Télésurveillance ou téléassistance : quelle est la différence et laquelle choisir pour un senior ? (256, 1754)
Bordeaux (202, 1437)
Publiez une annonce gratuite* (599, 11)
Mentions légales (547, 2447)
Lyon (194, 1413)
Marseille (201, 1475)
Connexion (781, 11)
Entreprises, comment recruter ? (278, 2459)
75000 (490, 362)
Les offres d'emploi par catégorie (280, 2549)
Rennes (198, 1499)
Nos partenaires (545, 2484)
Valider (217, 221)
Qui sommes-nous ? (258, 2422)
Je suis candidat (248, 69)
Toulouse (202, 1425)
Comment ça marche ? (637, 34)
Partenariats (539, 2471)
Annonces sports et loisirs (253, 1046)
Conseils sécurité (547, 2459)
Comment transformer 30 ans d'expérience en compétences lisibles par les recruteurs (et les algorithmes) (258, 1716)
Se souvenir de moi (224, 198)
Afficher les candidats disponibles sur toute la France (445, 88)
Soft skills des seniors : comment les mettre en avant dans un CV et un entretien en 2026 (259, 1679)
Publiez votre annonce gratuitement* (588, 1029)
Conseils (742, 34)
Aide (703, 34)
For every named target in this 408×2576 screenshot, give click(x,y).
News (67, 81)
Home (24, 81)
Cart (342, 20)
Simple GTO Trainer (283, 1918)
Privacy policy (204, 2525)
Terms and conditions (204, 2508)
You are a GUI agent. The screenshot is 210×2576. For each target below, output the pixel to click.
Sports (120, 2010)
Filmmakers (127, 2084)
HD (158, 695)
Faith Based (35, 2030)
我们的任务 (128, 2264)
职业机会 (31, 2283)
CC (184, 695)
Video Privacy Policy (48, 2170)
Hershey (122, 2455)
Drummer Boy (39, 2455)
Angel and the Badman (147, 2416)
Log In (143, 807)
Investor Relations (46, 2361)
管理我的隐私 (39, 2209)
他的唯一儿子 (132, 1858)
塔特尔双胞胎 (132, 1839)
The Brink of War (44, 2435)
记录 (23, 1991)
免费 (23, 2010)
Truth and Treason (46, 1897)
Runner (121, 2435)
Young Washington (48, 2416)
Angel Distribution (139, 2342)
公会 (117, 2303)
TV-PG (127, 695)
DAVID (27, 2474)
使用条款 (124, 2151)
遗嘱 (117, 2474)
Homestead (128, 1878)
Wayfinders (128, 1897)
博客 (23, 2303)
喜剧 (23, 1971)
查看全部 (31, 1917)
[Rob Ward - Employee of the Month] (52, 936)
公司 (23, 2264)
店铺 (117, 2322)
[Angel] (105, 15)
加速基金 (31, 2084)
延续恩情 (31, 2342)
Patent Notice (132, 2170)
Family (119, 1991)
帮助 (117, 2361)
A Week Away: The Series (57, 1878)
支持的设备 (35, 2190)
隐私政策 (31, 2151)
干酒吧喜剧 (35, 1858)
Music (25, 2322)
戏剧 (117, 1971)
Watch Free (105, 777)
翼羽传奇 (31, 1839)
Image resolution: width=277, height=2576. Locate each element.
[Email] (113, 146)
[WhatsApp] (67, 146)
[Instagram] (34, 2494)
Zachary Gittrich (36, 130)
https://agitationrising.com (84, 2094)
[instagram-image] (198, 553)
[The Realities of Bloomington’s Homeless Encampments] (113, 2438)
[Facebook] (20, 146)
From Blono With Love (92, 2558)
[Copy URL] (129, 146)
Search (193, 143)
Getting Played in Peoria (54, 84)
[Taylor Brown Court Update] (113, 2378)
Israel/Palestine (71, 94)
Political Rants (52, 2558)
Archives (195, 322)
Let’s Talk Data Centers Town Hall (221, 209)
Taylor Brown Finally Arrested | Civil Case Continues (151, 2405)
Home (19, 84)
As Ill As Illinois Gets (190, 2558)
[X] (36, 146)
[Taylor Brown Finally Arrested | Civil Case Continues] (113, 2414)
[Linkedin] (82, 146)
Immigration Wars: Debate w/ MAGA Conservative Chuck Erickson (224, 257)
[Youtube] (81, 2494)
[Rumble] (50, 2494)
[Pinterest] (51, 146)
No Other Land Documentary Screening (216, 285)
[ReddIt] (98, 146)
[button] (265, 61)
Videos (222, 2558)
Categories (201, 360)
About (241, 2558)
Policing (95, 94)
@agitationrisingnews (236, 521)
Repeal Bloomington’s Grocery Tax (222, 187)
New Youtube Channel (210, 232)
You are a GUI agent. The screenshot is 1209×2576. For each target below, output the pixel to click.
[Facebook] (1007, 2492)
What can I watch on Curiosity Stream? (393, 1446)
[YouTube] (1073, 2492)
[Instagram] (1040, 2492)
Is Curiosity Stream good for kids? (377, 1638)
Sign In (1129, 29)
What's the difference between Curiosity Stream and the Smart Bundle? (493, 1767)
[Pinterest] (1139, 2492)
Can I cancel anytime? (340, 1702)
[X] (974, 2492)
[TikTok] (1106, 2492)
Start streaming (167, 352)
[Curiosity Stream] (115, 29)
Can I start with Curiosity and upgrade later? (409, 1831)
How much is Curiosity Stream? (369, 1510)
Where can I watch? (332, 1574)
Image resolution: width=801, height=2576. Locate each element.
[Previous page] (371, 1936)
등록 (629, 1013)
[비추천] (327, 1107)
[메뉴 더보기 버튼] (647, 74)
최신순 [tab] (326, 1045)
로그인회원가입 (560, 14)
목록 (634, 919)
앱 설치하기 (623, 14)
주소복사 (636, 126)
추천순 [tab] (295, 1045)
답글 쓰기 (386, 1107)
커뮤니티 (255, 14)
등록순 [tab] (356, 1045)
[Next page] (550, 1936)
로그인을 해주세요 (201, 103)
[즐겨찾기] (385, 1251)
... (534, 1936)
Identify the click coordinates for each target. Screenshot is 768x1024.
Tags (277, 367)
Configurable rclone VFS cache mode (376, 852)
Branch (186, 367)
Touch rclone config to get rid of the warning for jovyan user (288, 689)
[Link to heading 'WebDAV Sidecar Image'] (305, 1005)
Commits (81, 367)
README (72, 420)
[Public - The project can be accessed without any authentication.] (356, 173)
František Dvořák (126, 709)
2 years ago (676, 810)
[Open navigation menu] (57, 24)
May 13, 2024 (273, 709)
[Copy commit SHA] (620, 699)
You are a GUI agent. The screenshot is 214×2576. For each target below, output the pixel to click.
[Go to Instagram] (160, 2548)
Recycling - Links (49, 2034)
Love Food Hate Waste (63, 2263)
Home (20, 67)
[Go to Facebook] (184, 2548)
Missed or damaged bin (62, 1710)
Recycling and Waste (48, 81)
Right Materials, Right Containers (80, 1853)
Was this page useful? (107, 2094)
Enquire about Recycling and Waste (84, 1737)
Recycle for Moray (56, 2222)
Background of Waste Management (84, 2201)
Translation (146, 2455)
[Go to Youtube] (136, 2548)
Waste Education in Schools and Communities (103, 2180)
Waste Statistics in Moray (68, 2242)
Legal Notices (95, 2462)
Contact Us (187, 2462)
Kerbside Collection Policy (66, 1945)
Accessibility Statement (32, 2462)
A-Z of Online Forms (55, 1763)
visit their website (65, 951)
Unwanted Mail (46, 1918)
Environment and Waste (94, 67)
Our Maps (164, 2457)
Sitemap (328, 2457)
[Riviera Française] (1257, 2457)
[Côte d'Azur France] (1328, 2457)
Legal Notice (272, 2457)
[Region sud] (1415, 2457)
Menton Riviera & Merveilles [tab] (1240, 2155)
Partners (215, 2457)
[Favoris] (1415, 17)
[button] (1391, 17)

→ **Exercise instructions**: Restate the material above word for word, leaving nothing out.

→ **Expected answer**:
Télésurveillance ou téléassistance : quelle est la différence et laquelle choisir pour un senior ? (256, 1754)
Bordeaux (202, 1437)
Publiez une annonce gratuite* (599, 11)
Mentions légales (547, 2447)
Lyon (194, 1413)
Marseille (201, 1475)
Connexion (781, 11)
Entreprises, comment recruter ? (278, 2459)
75000 (490, 362)
Les offres d'emploi par catégorie (280, 2549)
Rennes (198, 1499)
Nos partenaires (545, 2484)
Valider (217, 221)
Qui sommes-nous ? (258, 2422)
Je suis candidat (248, 69)
Toulouse (202, 1425)
Comment ça marche ? (637, 34)
Partenariats (539, 2471)
Annonces sports et loisirs (253, 1046)
Conseils sécurité (547, 2459)
Comment transformer 30 ans d'expérience en compétences lisibles par les recruteurs (et les algorithmes) (258, 1716)
Se souvenir de moi (224, 198)
Afficher les candidats disponibles sur toute la France (445, 88)
Soft skills des seniors : comment les mettre en avant dans un CV et un entretien en 2026 (259, 1679)
Publiez votre annonce gratuitement* (588, 1029)
Conseils (742, 34)
Aide (703, 34)
For every named target in this 408×2576 screenshot, give click(x,y).
News (67, 81)
Home (24, 81)
Cart (342, 20)
Simple GTO Trainer (283, 1918)
Privacy policy (204, 2525)
Terms and conditions (204, 2508)
You are a GUI agent. The screenshot is 210×2576. For each target below, output the pixel to click.
Sports (120, 2010)
Filmmakers (127, 2084)
HD (158, 695)
Faith Based (35, 2030)
我们的任务 (128, 2264)
职业机会 (31, 2283)
CC (184, 695)
Video Privacy Policy (48, 2170)
Hershey (122, 2455)
Drummer Boy (39, 2455)
Angel and the Badman (147, 2416)
Log In (143, 807)
Investor Relations (46, 2361)
管理我的隐私 (39, 2209)
他的唯一儿子 (132, 1858)
塔特尔双胞胎 (132, 1839)
The Brink of War (44, 2435)
记录 (23, 1991)
免费 (23, 2010)
Truth and Treason (46, 1897)
Runner (121, 2435)
Young Washington (48, 2416)
Angel Distribution (139, 2342)
公会 (117, 2303)
TV-PG (127, 695)
DAVID (27, 2474)
使用条款 (124, 2151)
遗嘱 (117, 2474)
Homestead (128, 1878)
Wayfinders (128, 1897)
博客 (23, 2303)
喜剧 (23, 1971)
查看全部 (31, 1917)
[Rob Ward - Employee of the Month] (52, 936)
公司 (23, 2264)
店铺 (117, 2322)
[Angel] (105, 15)
加速基金 (31, 2084)
延续恩情 (31, 2342)
Patent Notice (132, 2170)
Family (119, 1991)
帮助 (117, 2361)
A Week Away: The Series (57, 1878)
支持的设备 (35, 2190)
隐私政策 (31, 2151)
干酒吧喜剧 (35, 1858)
Music (25, 2322)
戏剧 (117, 1971)
Watch Free (105, 777)
翼羽传奇 (31, 1839)
Image resolution: width=277, height=2576. Locate each element.
[Email] (113, 146)
[WhatsApp] (67, 146)
[Instagram] (34, 2494)
Zachary Gittrich (36, 130)
https://agitationrising.com (84, 2094)
[instagram-image] (198, 553)
[The Realities of Bloomington’s Homeless Encampments] (113, 2438)
[Facebook] (20, 146)
From Blono With Love (92, 2558)
[Copy URL] (129, 146)
Search (193, 143)
Getting Played in Peoria (54, 84)
[Taylor Brown Court Update] (113, 2378)
Israel/Palestine (71, 94)
Political Rants (52, 2558)
Archives (195, 322)
Let’s Talk Data Centers Town Hall (221, 209)
Taylor Brown Finally Arrested | Civil Case Continues (151, 2405)
Home (19, 84)
As Ill As Illinois Gets (190, 2558)
[X] (36, 146)
[Taylor Brown Finally Arrested | Civil Case Continues] (113, 2414)
[Linkedin] (82, 146)
Immigration Wars: Debate w/ MAGA Conservative Chuck Erickson (224, 257)
[Youtube] (81, 2494)
[Rumble] (50, 2494)
[Pinterest] (51, 146)
No Other Land Documentary Screening (216, 285)
[ReddIt] (98, 146)
[button] (265, 61)
Videos (222, 2558)
Categories (201, 360)
About (241, 2558)
Policing (95, 94)
@agitationrisingnews (236, 521)
Repeal Bloomington’s Grocery Tax (222, 187)
New Youtube Channel (210, 232)
You are a GUI agent. The screenshot is 1209×2576. For each target below, output the pixel to click.
[Facebook] (1007, 2492)
What can I watch on Curiosity Stream? (393, 1446)
[YouTube] (1073, 2492)
[Instagram] (1040, 2492)
Is Curiosity Stream good for kids? (377, 1638)
Sign In (1129, 29)
What's the difference between Curiosity Stream and the Smart Bundle? (493, 1767)
[Pinterest] (1139, 2492)
Can I cancel anytime? (340, 1702)
[X] (974, 2492)
[TikTok] (1106, 2492)
Start streaming (167, 352)
[Curiosity Stream] (115, 29)
Can I start with Curiosity and upgrade later? (409, 1831)
How much is Curiosity Stream? (369, 1510)
Where can I watch? (332, 1574)
Image resolution: width=801, height=2576. Locate each element.
[Previous page] (371, 1936)
등록 (629, 1013)
[비추천] (327, 1107)
[메뉴 더보기 버튼] (647, 74)
최신순 [tab] (326, 1045)
로그인회원가입 (560, 14)
목록 (634, 919)
앱 설치하기 (623, 14)
주소복사 (636, 126)
추천순 [tab] (295, 1045)
답글 쓰기 (386, 1107)
커뮤니티 (255, 14)
등록순 [tab] (356, 1045)
[Next page] (550, 1936)
로그인을 해주세요 (201, 103)
[즐겨찾기] (385, 1251)
... (534, 1936)
Identify the click coordinates for each target. Screenshot is 768x1024.
Tags (277, 367)
Configurable rclone VFS cache mode (376, 852)
Branch (186, 367)
Touch rclone config to get rid of the warning for jovyan user (288, 689)
[Link to heading 'WebDAV Sidecar Image'] (305, 1005)
Commits (81, 367)
README (72, 420)
[Public - The project can be accessed without any authentication.] (356, 173)
František Dvořák (126, 709)
2 years ago (676, 810)
[Open navigation menu] (57, 24)
May 13, 2024 (273, 709)
[Copy commit SHA] (620, 699)
You are a GUI agent. The screenshot is 214×2576. For each target below, output the pixel to click.
[Go to Instagram] (160, 2548)
Recycling - Links (49, 2034)
Love Food Hate Waste (63, 2263)
Home (20, 67)
[Go to Facebook] (184, 2548)
Missed or damaged bin (62, 1710)
Recycling and Waste (48, 81)
Right Materials, Right Containers (80, 1853)
Was this page useful? (107, 2094)
Enquire about Recycling and Waste (84, 1737)
Recycle for Moray (56, 2222)
Background of Waste Management (84, 2201)
Translation (146, 2455)
[Go to Youtube] (136, 2548)
Waste Education in Schools and Communities (103, 2180)
Waste Statistics in Moray (68, 2242)
Legal Notices (95, 2462)
Contact Us (187, 2462)
Kerbside Collection Policy (66, 1945)
Accessibility Statement (32, 2462)
A-Z of Online Forms (55, 1763)
visit their website (65, 951)
Unwanted Mail (46, 1918)
Environment and Waste (94, 67)
Our Maps (164, 2457)
Sitemap (328, 2457)
[Riviera Française] (1257, 2457)
[Côte d'Azur France] (1328, 2457)
Legal Notice (272, 2457)
[Region sud] (1415, 2457)
Menton Riviera & Merveilles [tab] (1240, 2155)
Partners (215, 2457)
[Favoris] (1415, 17)
[button] (1391, 17)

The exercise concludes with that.